La population médicale française vieillit. Et en particulier les médecins généralistes qui, pour un quart d’entre eux ont plus de 60 ans. Nombre de praticiens devraient donc partir prochainement à la retraite, avec à la clé une accentuation des inégalités entre régions sous denses (Creuse, Lozère, Aveyron…) et régions sur denses (Bourgogne Franche-Comté, Bretagne, Corse…).
Une situation inquiétante pour l’ensemble des acteurs de la chaîne de soins et plus particulièrement ceux du premier recours… et donc des pharmaciens dont quelque 70 % du chiffre d’affaires dépendent encore des prescriptions médicales. Pour autant, des solutions sont aujourd’hui à la disposition des officinaux pour surmonter cette problématique.
En particulier la certification qui, « en instaurant des process, en mettant à disposition des outils et en contribuant à généraliser les bonnes pratiques de dispensation afin d’améliorer l’efficacité et la sécurité, doit contribuer à faire de la pharmacie le premier lieu de santé de proximité », explique Nicolas Fauquet, pharmacien au sein de Pharma Système Qualité (PHSQ). Et les quelques 800 audits réalisés en 2016 suffisent à démontrer l’intérêt porté à cette démarche par la profession dont 11 % des pharmacies – soit 2 335 officines - sont désormais certifiées, ajoute Martine Costedoat, directrice générale de PhSQ.
« A l’heure où la profession est en cours de mutation, et à l’instar de ce qui se passent dans bon nombre d’autres pays (Suisse, Belgique, Royaume-Uni…), le pharmacien d’officine est appelé à jouer un rôle de premier plan dans la promotion de la santé, dans la prise en charge des patients souffrant de maladies aigües et de pathologies chroniques la démarche de certification apparaitrait donc comme un atout incontestable », explique Dominique Jordan, président du conseil d’administration du département pratiques pharmaceutiques au sein de la Fédération international de la pharmacie (FIP).
Un point de vue partagé par Gérard Raymond, président de la Fédération française des diabétiques, qui « pose toutefois comme préalable la nécessité pour l’ensemble des professionnels de santé d’un territoire de réfléchir ensemble et avec les patients concernés aux moyens à mettre en œuvre pour faciliter leur accessibilité aux soins et améliorer la prise en charge et l’accompagnement des patients chroniques dans le cadre de la démocratie sanitaire ». Une évolution qui nécessitera de faire évoluer les modes de rémunération.
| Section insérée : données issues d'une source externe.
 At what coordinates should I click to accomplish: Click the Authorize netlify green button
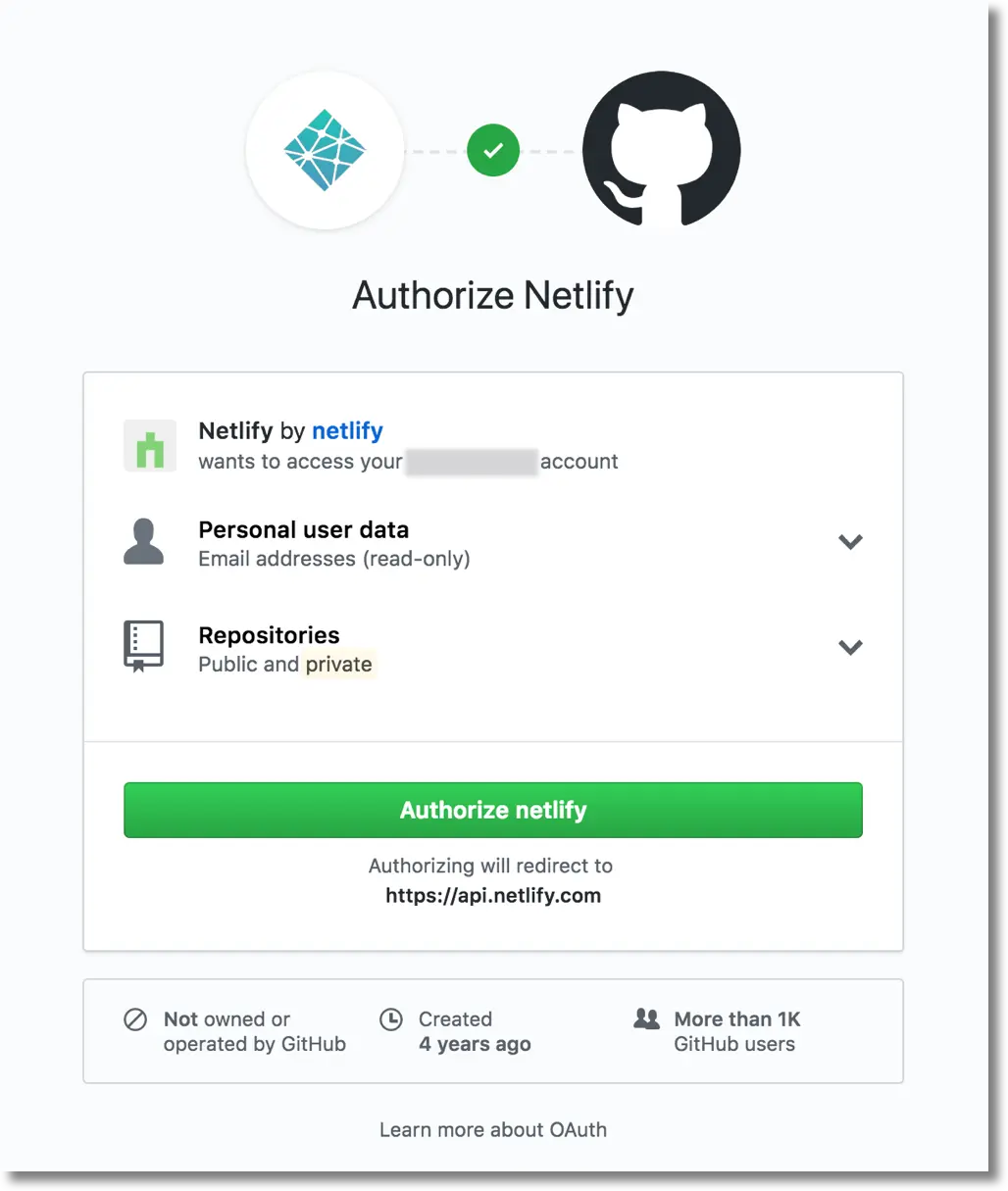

Selon Marie-Christine Gros-Favrot, cancérologue et porte-parole de France Dépendance, cette évolution devra même « s’inscrire dans un cadre plus large qui est celui de notre système de santé avec une vision moins hospitalo-centrée et un développement de la prise en charge ambulatoire par les professionnels libéraux au premier rang desquels figurent les pharmaciens ». D’où l’intérêt de mettre en place des négociations conventionnelles interprofessionnelles avec l’Assurance maladie.
C’est cette même philosophie qui gouverne l’action de l’Agence régionale de santé (ARS) Nouvelle Aquitaine, qui « a organisé un cycle de réunions pour sensibiliser les 2 220 officinaux du territoire à l’inter-professionnalité et à la démarche qualité afin de développer des expérimentations qui s’inscriraient dans l’évolution du métier de pharmacien » explique Marie-Pierre Sanchez-Largeois, inspecteur de santé publique.
Des coopérations qui trouvent leur traduction dans des équipes de soins primaires voire dans des maisons de santé pluridisciplinaires (MSP), à l’instar de ce qui a été mis en place à Bécon-les-Granits, dans la grande banlieue d’Angers, où Vincent Nadeau a transféré son officine dans la MSP. Il a ainsi pu développer des « coopérations interprofessionnelles avec les médecins et les paramédicaux au sein d’une SISA qui après avoir été financé par l’ARS via le fond d’intervention régional (FIR), bénéficie d’un financement de l’assurance maladie dans la cadre du règlement arbitral de la sécurité sociale ».
Une évolution naturelle selon Alain Delgutte, président du Conseil central A de l’Ordre des pharmaciens, puisque « face aux contraintes économiques qui pèsent sur le médicament, le réseau doit se réinventer et se spécialiser ». Et cette évolution du métier d’officinal devra s’inscrire dans une logique de complémentarité avec les autres professionnels de santé, à l’instar de la vaccination. « Encore faudrait-il que des véhicules juridiques adaptés voient le jour », précise Maître Jean-Louis Briot, avocat associé inscrit au barreau de Lyon, qui considère « les associations de MSP et les SISA comme des outils inadaptés à la réalité juridique». A charge donc pour le Législateur d’inventer les sociétés pluri-professionnelles d’exercice.